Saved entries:
* * * * * * *
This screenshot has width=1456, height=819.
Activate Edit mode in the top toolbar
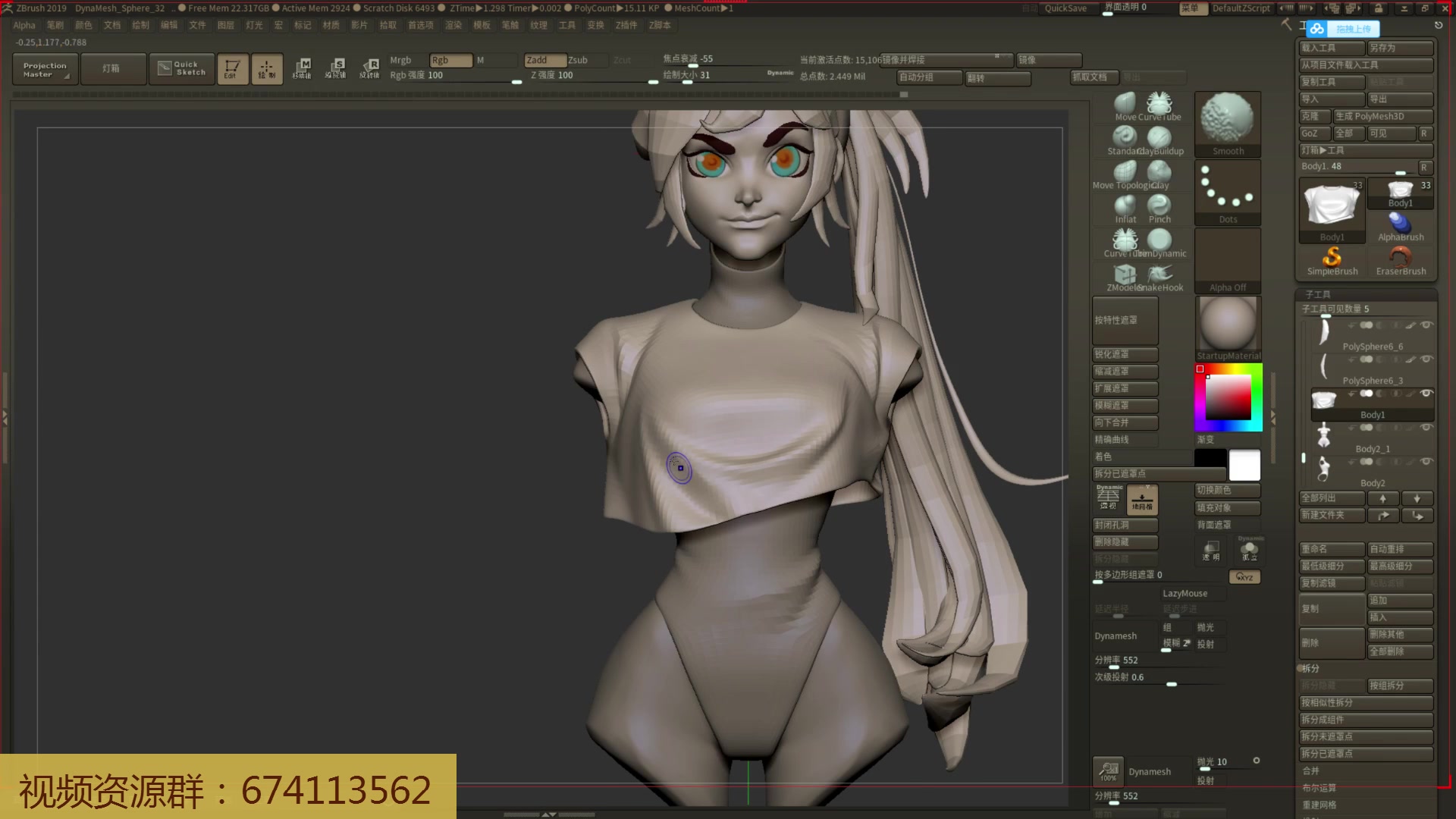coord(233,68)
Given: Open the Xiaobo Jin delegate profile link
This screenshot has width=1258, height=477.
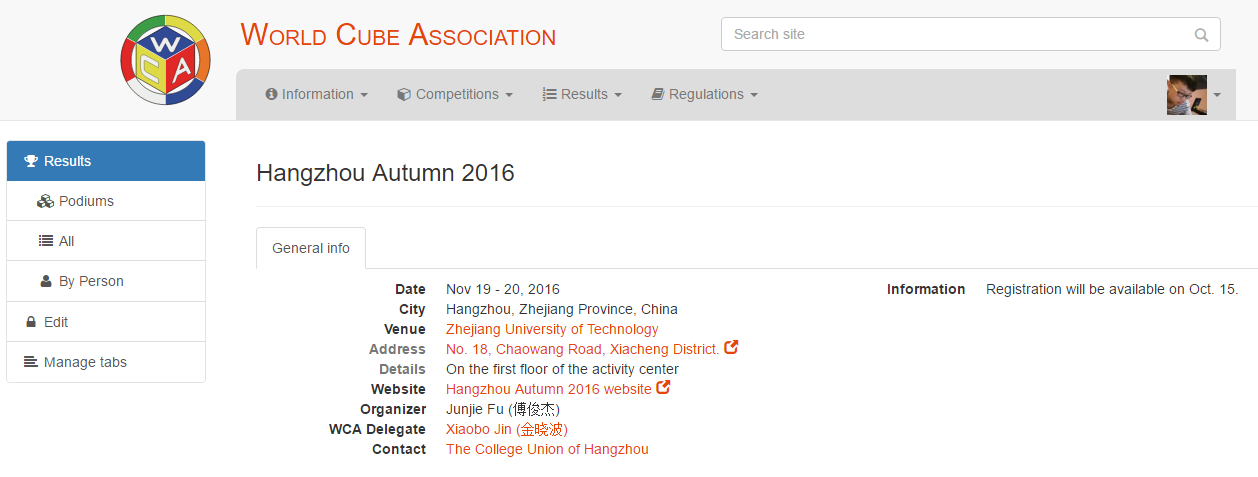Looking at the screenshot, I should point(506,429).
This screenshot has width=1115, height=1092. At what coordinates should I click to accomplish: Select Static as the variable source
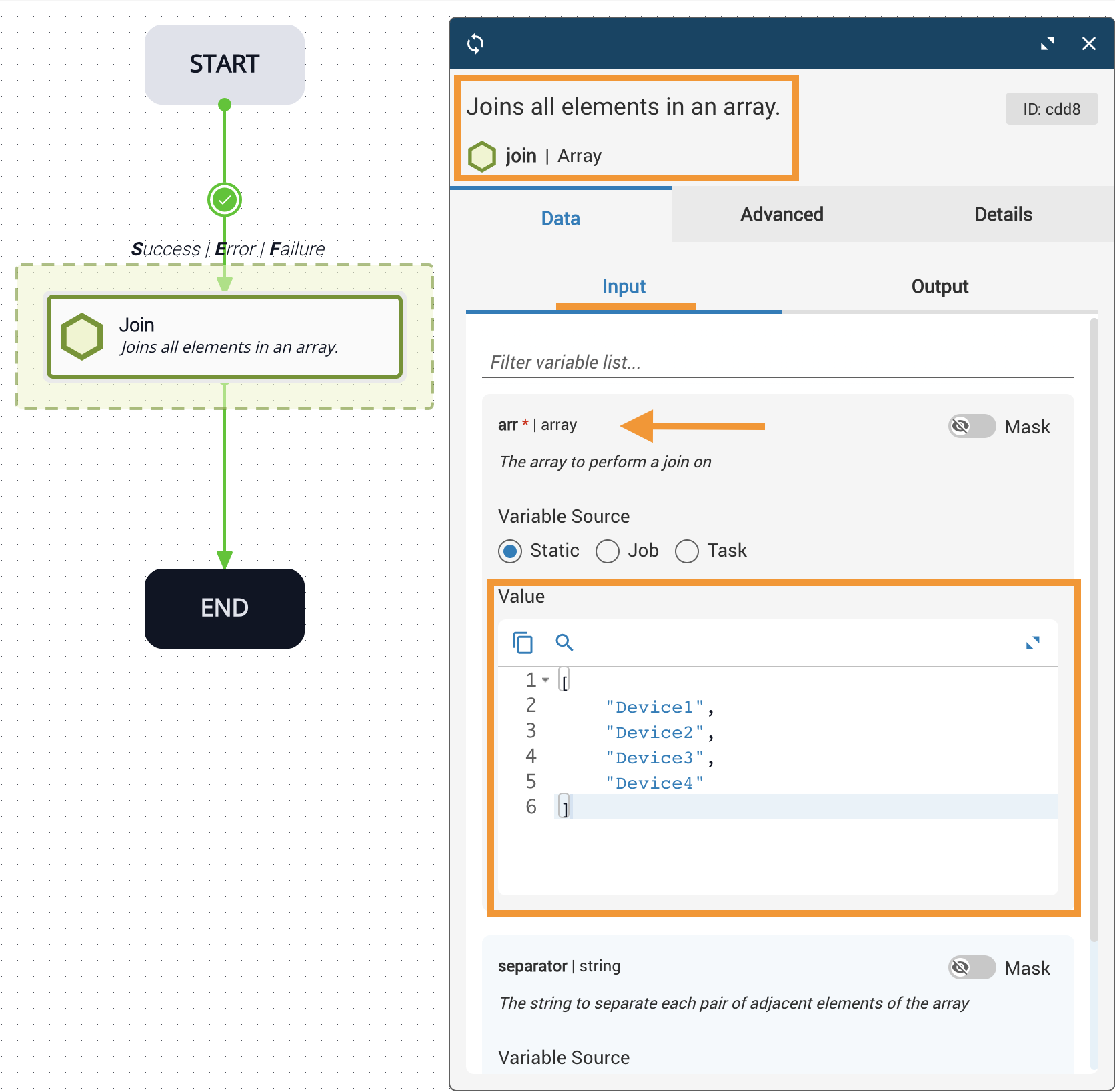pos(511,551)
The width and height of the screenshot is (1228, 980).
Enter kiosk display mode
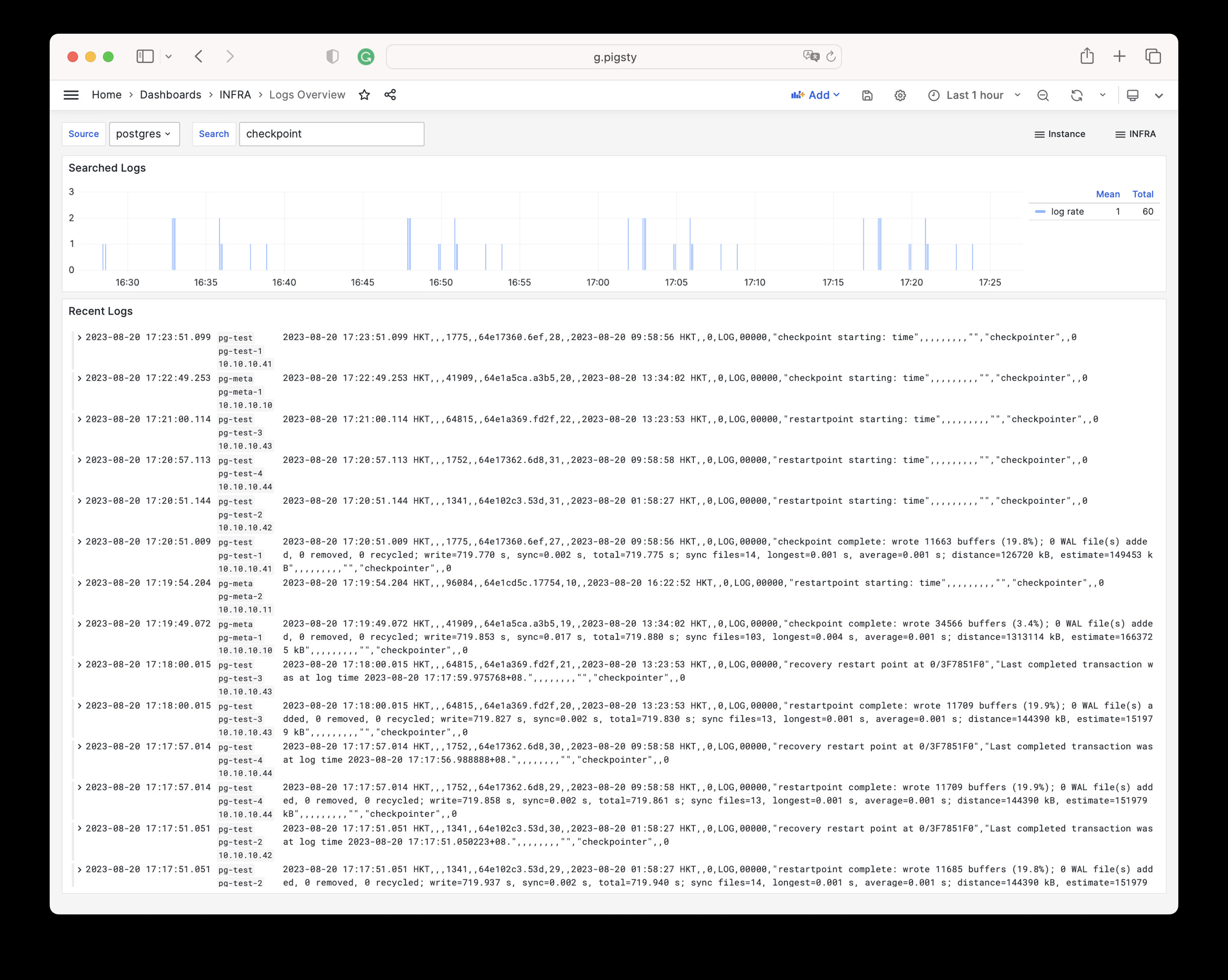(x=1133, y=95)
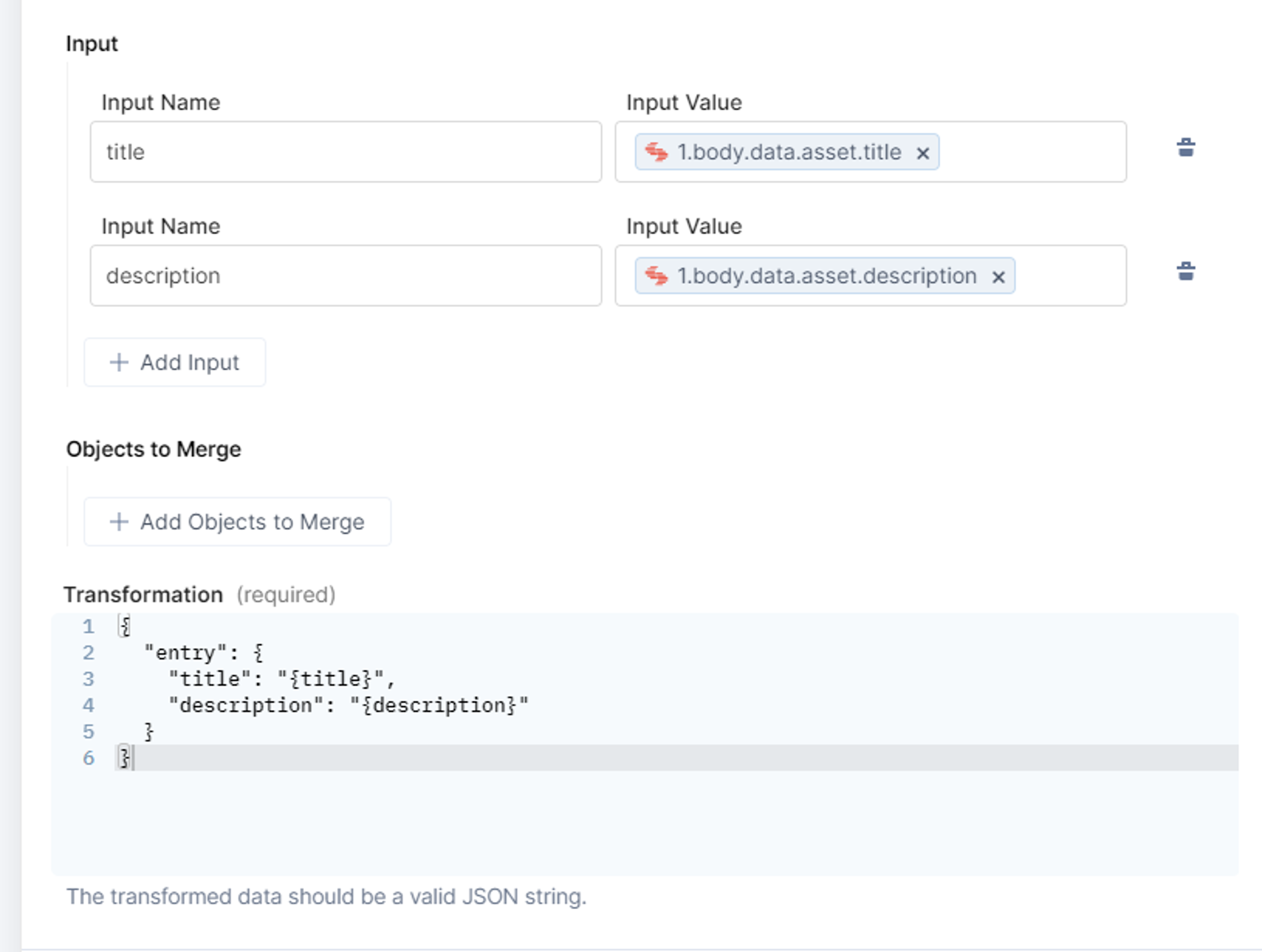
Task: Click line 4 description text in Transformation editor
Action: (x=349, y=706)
* * * * * * *
- _WHAT IS EXPECTED_:
Reproduce every row above word for word, omitting the pictures.

- _FINAL ANSWER_:
This screenshot has width=1456, height=819.
Activate Edit mode in the top toolbar
coord(233,68)
Given: Open the Xiaobo Jin delegate profile link
This screenshot has width=1258, height=477.
Looking at the screenshot, I should point(506,429).
This screenshot has width=1115, height=1092. At what coordinates should I click to accomplish: Select Static as the variable source
pos(511,551)
The width and height of the screenshot is (1228, 980).
Enter kiosk display mode
(x=1133, y=95)
Task: Click line 4 description text in Transformation editor
Action: (x=349, y=706)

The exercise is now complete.